Like Mike?

Michael Harrington was wrong about a lot of things, but not quite in the way Joe Allen describes.

Joe Allen recounts a story from 1980s, in which he asks a question to then leading democratic socialist Michael Harrington only to be glibly dismissed as the “Trot in the room.” That seems likely. Harrington engaged substantively with people like Peter Camejo, but his patience with others to his left often faltered. And not exactly uniquely — the history of the twentieth century is littered with curmudgeonly radicals.

In this case, it’s not clear what prompted the rudeness. From the account, it sounds like Harrington didn’t know Allen personally beforehand. He was perhaps tipped off by the language he used, its mode of thought, and style. There is no doubt that “Trots” can be singled out in a room full of leftists. And normally for good reasons: whatever its blemishes, American Trotskyism has been marked by rigor and seriousness, and record of being right on the major political questions of the twentieth century.

So while I appreciate the comradely tone of Allen’s response, it was disappointing to see it filled with inaccuracies. Billed as a substantive consideration, his piece is instead a polemic.

Allen claims that he was a “Harringtonite,” but when he started college in the late seventies, he quickly saw the error of his ways. He notes, correctly, that the posture adopted by Harrington and his co-thinkers like Irving Howe, the founding editor of Dissent, towards the emerging New Left was unproductive. Tom Hayden and the other leaders of the young movement didn’t fully grapple with the dynamics of Stalinism, but sniping from outside did those forces no good. It was an error that Harrington would later recognize and lament in the aftermath of the 1960s. That evolution occurred even before Allen went to college.

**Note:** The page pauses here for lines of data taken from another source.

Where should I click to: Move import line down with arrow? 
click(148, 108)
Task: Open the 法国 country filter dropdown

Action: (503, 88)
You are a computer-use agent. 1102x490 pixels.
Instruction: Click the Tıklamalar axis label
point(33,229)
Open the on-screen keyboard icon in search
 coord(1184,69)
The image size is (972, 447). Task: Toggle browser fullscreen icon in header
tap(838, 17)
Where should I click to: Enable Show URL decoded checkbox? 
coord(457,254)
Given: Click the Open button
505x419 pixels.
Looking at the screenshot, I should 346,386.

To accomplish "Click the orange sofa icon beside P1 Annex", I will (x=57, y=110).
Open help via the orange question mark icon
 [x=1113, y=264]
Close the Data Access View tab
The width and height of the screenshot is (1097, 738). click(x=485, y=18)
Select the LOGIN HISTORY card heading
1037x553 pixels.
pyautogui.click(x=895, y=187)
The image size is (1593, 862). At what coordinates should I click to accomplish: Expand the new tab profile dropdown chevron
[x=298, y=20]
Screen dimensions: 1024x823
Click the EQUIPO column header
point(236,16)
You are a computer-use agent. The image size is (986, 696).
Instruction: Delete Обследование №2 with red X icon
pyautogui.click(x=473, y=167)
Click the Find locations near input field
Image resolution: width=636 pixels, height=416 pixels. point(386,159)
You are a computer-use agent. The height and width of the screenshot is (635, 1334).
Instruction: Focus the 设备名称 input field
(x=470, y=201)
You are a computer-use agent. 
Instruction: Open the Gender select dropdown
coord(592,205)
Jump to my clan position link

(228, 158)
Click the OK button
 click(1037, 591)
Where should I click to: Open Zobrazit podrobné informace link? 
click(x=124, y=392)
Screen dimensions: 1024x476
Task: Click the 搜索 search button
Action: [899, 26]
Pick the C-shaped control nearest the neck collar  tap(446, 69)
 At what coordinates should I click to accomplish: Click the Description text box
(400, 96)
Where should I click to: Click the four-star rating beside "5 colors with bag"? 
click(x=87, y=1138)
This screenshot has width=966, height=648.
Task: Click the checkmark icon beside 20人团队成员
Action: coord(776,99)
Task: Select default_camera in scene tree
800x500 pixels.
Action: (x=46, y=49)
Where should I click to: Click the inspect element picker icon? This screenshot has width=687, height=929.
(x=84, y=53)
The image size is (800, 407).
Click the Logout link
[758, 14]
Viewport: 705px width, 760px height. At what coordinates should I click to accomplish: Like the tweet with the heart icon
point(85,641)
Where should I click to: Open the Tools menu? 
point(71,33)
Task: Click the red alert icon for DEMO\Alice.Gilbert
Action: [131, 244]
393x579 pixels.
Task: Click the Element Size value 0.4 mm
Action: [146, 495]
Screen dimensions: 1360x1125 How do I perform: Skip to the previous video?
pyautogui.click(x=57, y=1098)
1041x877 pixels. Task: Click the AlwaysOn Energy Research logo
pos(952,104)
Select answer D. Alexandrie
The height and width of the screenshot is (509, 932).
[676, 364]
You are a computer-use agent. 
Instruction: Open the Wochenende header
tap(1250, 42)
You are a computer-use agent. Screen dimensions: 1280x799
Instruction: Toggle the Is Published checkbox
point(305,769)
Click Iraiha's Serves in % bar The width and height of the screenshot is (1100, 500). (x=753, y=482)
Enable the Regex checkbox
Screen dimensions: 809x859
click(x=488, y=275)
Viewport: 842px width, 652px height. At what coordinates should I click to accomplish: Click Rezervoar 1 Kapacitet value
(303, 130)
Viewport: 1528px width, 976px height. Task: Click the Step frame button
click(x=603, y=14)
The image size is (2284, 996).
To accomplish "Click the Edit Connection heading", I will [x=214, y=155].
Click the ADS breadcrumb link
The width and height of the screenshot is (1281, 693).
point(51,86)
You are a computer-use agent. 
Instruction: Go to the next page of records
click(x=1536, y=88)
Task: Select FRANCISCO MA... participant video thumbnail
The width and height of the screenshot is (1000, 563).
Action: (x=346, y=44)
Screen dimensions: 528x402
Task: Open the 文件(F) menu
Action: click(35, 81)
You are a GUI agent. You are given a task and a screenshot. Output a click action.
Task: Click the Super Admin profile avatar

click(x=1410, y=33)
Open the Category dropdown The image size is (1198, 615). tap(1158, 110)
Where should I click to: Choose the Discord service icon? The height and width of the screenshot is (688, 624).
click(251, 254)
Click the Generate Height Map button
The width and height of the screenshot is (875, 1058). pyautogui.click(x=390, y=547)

But what’s wrong is Allen’s mentions of Harrington’s “support for the Vietnam War, long after even capitalist institutions like the New York Times came out against it.” This didn’t happen. Harrington never came out in favor of the Vietnam War — despite being handicapped by membership in an increasingly reactionary Socialist Party of America, he was a voice for peace from the very beginning.

This was Harrington’s political failure. Being for “peace” in Vietnam, was not the same thing as calling for the victory of national liberation forces. Harrington’s reflexive anti-Stalinism served him poorly. He should have applied the old distinction between “Stalinism in power” and “Stalinism in opposition” — the difference between Communist Party members fighting against racism in the Jim Crow south and Joseph Stalin in Russia — to the struggle of a flawed anti-imperialist force and more uncritically supported the Vietnamese resistance.

But whatever his politics there, at no point did Harrington ever embrace the United States’ foreign wars. He remained firmly in the Third Camp tradition that Allen implies was somehow unique to the Trotskyist movement.

What’s more, his labeling of Harrington as a “social democrat” is either a polemical device or reflects a frightening lack of clarity. Through his life, Harrington advocated not just for socialism within capitalism, but for socialism after capitalism — a definitive break with class society. As someone who read The Twilight of Capitalism, Allen should know that Harrington even saw the welfare state as a “an ambiguous and transitional phenomenon, the temporary salvation of the system, but also the portent of its end.” There is plenty to critique about the particularities of his vision, but it’s not analytically useful to lump his perspectives with those of, say, Vermont Senator Bernie Sanders.

None of this is to act as lawyer for Harrington. My own political perspectives align better with more dynamic thinkers like England’s Ralph Miliband. But if we keep in mind that for most of his life Harrington was writing in a specific historical context — one that featured a booming post-war capitalism, a labor movement strong enough to force a social democratic class compromise of sorts, and the existence of a state-socialist Eastern Bloc — some value can be gleaned from his work.

As far as the substance of my piece, which Allen doesn’t engage much with, it makes arguments and reflects an operative politics not at odds with those of Socialist Worker contributors. Our points of emphasis might differ, but that compatibility should be taken as a sign that the fissures of the twentieth century should give way to renewed political practice in the twenty-first.